> _EXERCISE AIM_: Print the part of the material that opens with the line containing "Task: Click green" and closes with the line containing "How do I perform: Click", both lines included, word for word. Leave the pictures out.

Text and element pointing records
## START

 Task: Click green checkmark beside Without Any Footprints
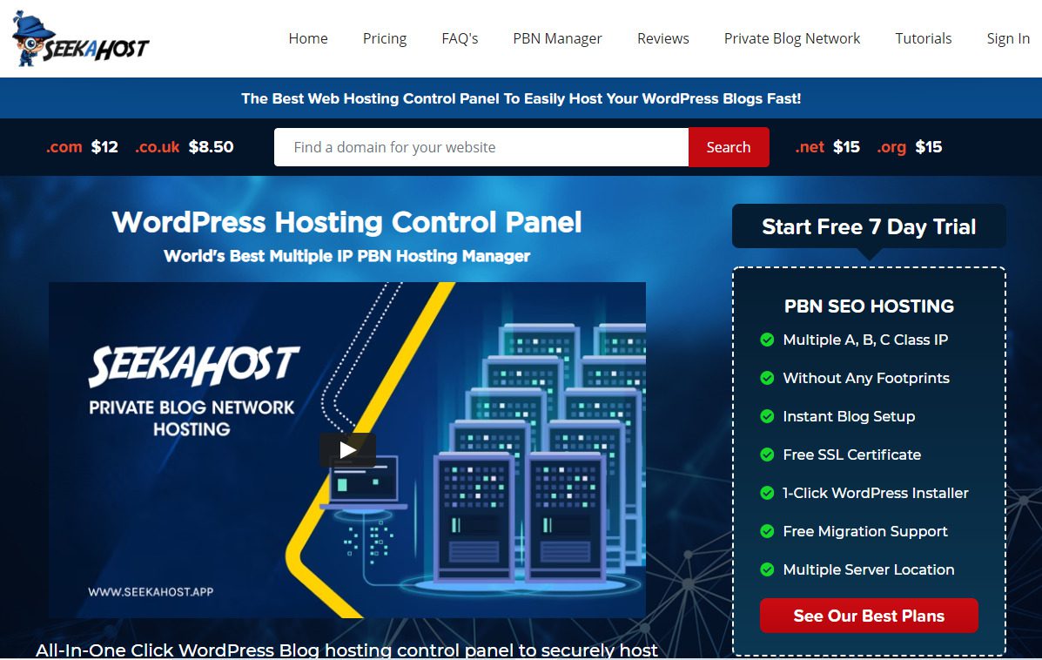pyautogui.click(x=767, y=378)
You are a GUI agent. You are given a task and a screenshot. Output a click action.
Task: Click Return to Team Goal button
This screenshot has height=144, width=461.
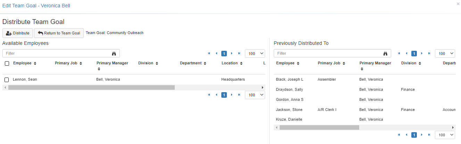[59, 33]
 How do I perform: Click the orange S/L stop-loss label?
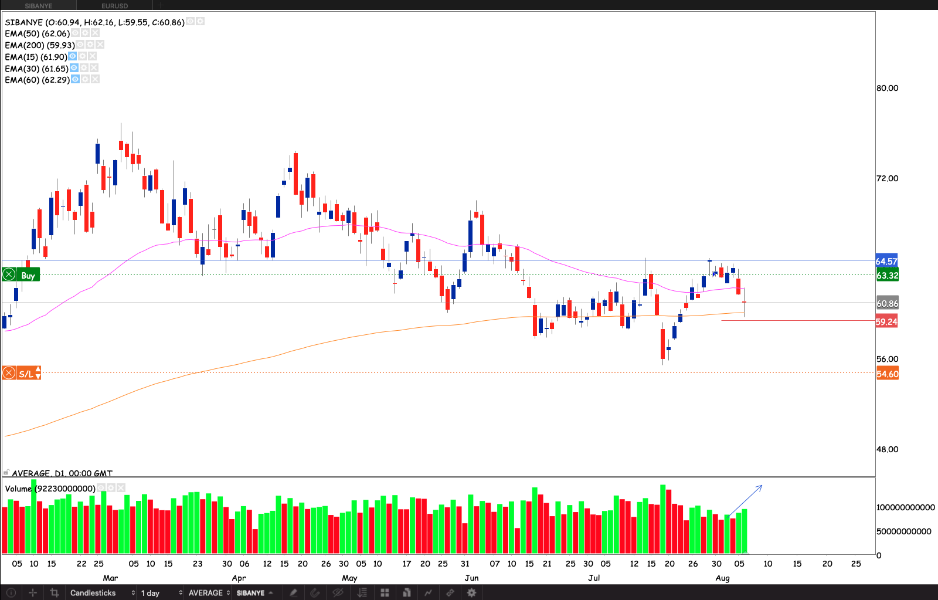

## END
## START

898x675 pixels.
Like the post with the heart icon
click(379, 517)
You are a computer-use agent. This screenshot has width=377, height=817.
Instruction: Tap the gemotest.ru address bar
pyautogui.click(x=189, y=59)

## END

> _SOLUTION_:
 Task: Click green checkmark beside Without Any Footprints
pyautogui.click(x=767, y=378)
You are a GUI agent. You are given a task and a screenshot. Output a click action.
Task: Click Return to Team Goal button
This screenshot has height=144, width=461.
[59, 33]
 How do I perform: Click the orange S/L stop-loss label?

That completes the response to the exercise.